Using Taxis in Spain
Q: We'd love to stay at some of the paradores but don't have access to a car. Are taxies available to take us from the train station to the parador?
Taxis are most definitely available at almost all train stations to take you to your parador. You just want to make sure that the parador is a reasonable distance from the train station or could be an expensive taxi ride.
Taxis are prevalent throughout Spain and are a convenient way to get to your destination. My advice for finding a taxi in Spain is to try and always find a taxi at taxi stands which are abundant throughout most cities. Taxis are supposed to be licensed and regulated by the government and like any society there are those who try and cheat the system and prey on tourists. Because of this, I recommend using a taxi stand since you’re less likely to run into a shady taxi driver at a place with other legitimate taxi drivers. In the case of finding a taxi driver at a train station or airport there are policemen nearby to make it even less likely that an unlicensed taxi driver is going to be in line at the taxi queue. You can always hail one on the road and most times that works out fine but I prefer the taxi stands so that I can see who I am getting.

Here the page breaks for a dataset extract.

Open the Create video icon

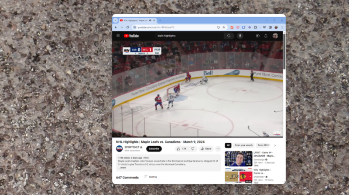tap(258, 36)
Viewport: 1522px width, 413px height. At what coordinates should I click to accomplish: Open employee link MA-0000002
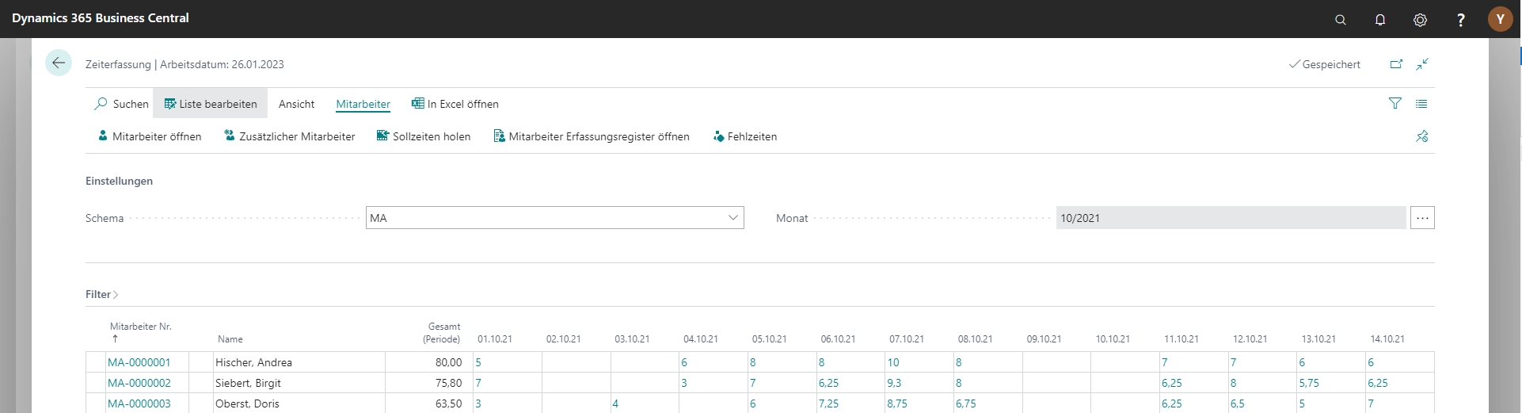click(139, 383)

If you decided to hail a taxi on the street make sure the light on the roof of the car is green and they are going in the direction that you want to go as they normally will not do a u turn.
Taxi drivers in Spain are a very friendly group of people and are usually very honest about their routes and pricing. I have found some that are bi-lingual and enjoy a conversation in English and those that don’t know another language are not shy to talk to you in your broken Spanish. If you speak no Spanish I recommend writing down your destination or printing it out for your taxi driver so there is no misunderstanding of where you want to go.

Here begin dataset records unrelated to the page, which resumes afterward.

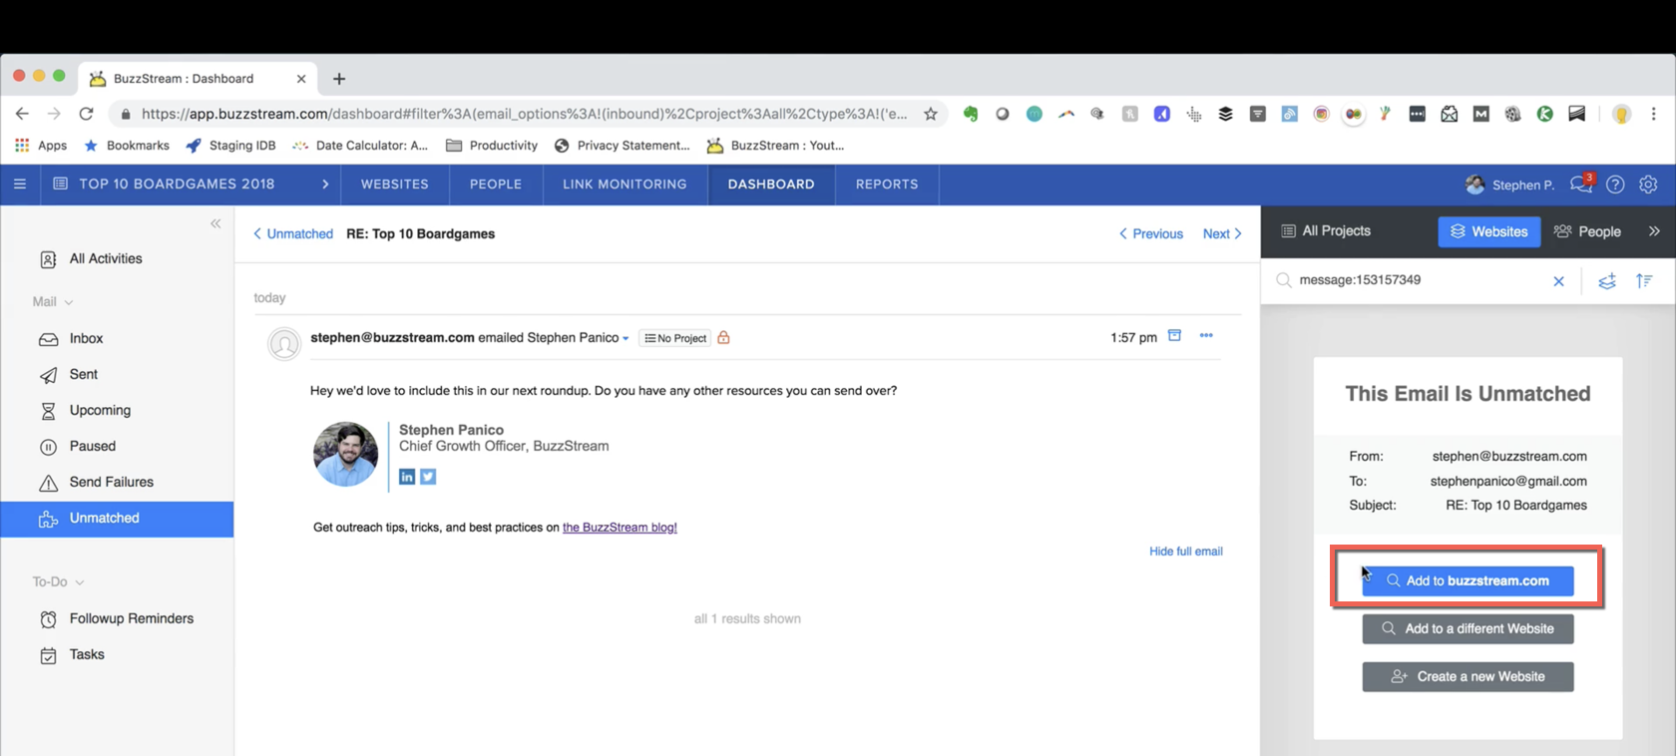
Task: Open the No Project dropdown
Action: pos(675,338)
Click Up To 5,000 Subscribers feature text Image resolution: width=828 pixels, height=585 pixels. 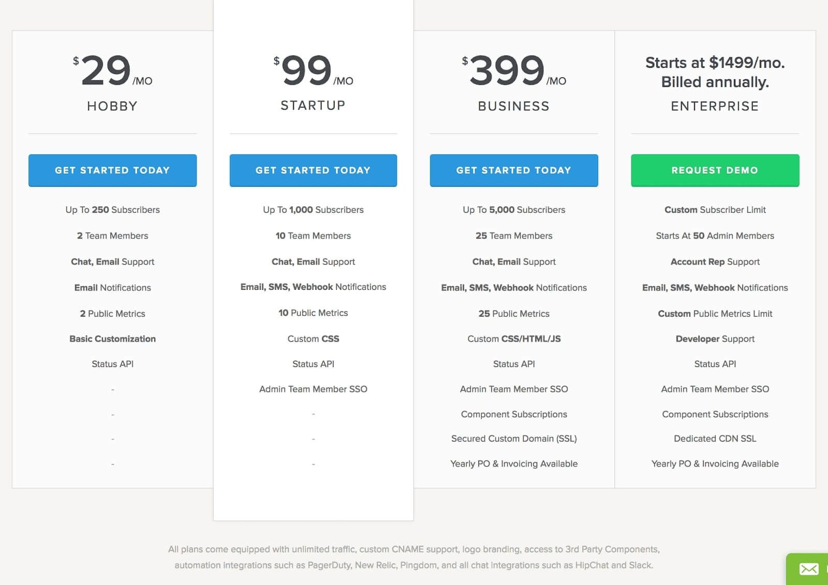[x=514, y=210]
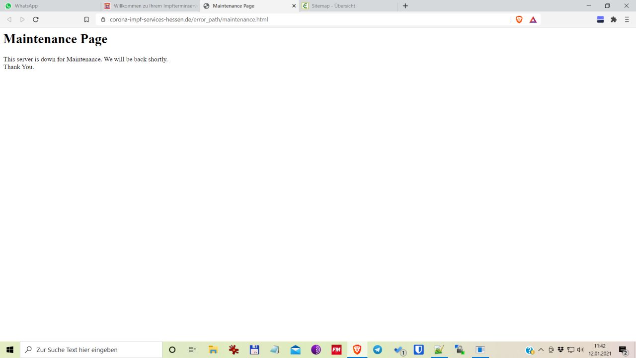The width and height of the screenshot is (636, 358).
Task: Open the browser extensions puzzle icon
Action: coord(614,19)
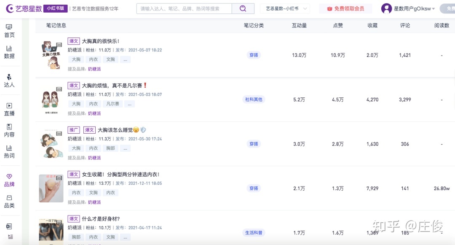
Task: Select the 达人 influencer icon
Action: pyautogui.click(x=9, y=79)
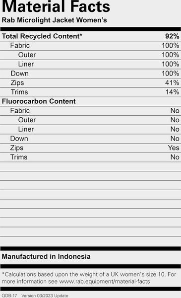The image size is (181, 298).
Task: Click the Down 100% recycled value
Action: (171, 74)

When you get in the taxi make sure the meter is on and is not running. There can be extra charges for luggage or extra people and many times those extra charges are listed on the back seat in English. When you arrive at your destination you driver will be expecting to be paid in cash and will not normally break large bills. Tipping is usually a lot less in Spain at least compared to the United States but I will still tip the taxi driver especially if he is friendly and I feel he has taken us by the most direct route.
The only reason I don’t take a taxi in Spain is because the public transportation system is so fantastic that it is usually the cheaper way to go especially if you have to go any distance. I think many people are intimidated to use the public transportation system but it is truly so simple that it’s worth a try. Of course taxis are normally quicker than public transit and can drop you off at the door of your final destination. So in the end the choice is yours and either option is widely available.